Pero la esperanza se acobardaba ante la presencia y voz del amo y señor.
—Con las ganas se van a quedar, —repetía a gritos.
Y los humillaba y no tenía consideraciones con nadie. Solo su perro era
merecedor de su afecto. Un afecto terrible y extraño. Para él mandaba traer
carne de la mejor calidad. Reunía en el comedor a toda su familia y ante
las caras tristes y nostálgicas de comida, le daba al perro grandes pedazos de
carne. El perro los engullía con fiereza, con avaricia, mientras el hambre se
revolcaba en los estómagos de las sombras humanas que observaban silenciosas.
El viejo reía y reía, hasta hacer que el hambre se les escabullera para
dejar lugar a un miedo extremo, resbaladizo y penetrante que les recorría por
el cuerpo, estremeciéndoles los riñones hasta hacerlos desahogarse en una orina
pálida que resbalaba por sus muslos magros. Al verlos orinarse de miedo se
sentía omnipotente y seguro de su dominio.
Con un gesto brusco hacía que lo dejaran solo con el perro.
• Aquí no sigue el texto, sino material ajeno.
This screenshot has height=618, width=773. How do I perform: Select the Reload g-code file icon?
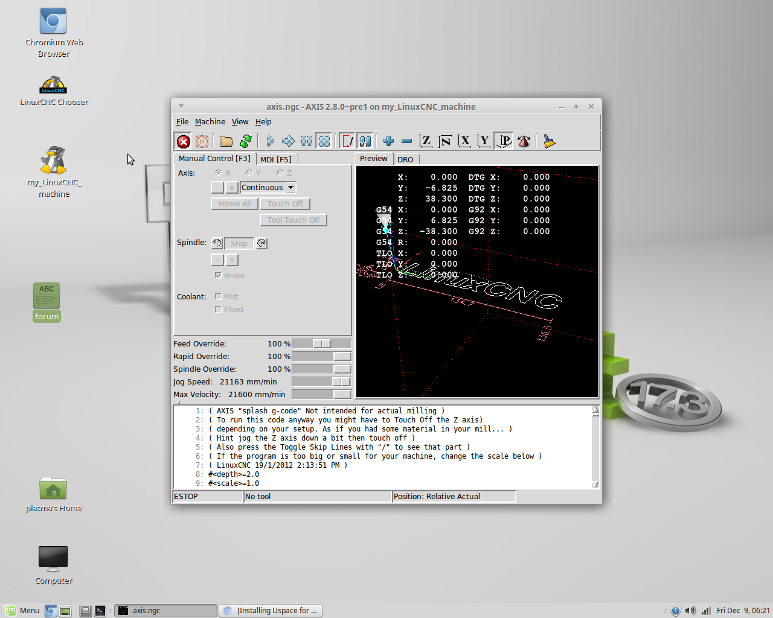pyautogui.click(x=245, y=141)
Cerraba con
candado la puerta, descolgaba una correa y un látigo. Amarraba al perro y con
furia empezaba a golpearlo una y otra vez, hasta hacerlo sangrar y hasta
sentir que se había cobrado el precio que había gastado en la carne.
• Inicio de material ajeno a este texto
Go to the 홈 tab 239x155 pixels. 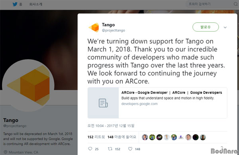tap(21, 4)
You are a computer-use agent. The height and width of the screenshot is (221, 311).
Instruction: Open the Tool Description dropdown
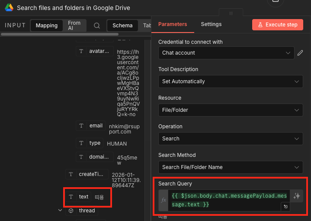(231, 81)
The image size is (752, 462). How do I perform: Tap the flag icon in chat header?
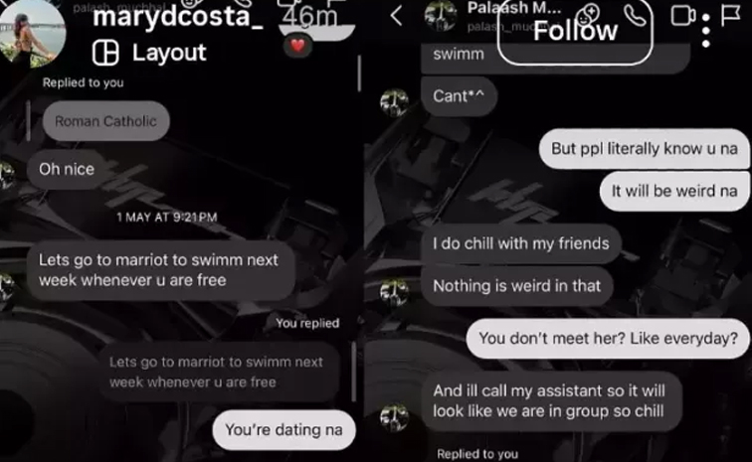(x=730, y=15)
El perro aullaba lastimosamente a cada latigazo despertando
lástima en quienes lo escuchaban. Cuando terminaba de golpearlo, le acariciaba
la cabeza y el perro lamía la mano que momentos antes lo había golpeado.
—Estos se mueren de ganas de que me
muera —murmuraba convencido—. ¡Pero qué va! La
muerte no puede conmigo. Esa me tiene miedo —y se carcajeaba con
estruendo. Luego se quedaba callado y veía receloso hacia todas partes y
continuaba murmurando—. A veces la presiento vigilándome,
expectante, queriendo meterme zancadilla. ¡Pero esperando se va a quedar la
maldita porque no me voy a morir! ¡Yo soy omnipotente! ¡Soy invencible!
Se acostó queriendo conciliar el sueño. Su mente estaba convencida de
que no moriría nunca, pero su corazón tuvo un descuido y la muerte se le acercó
sigilosa hasta romper el frágil hilo que lo unía con la vida.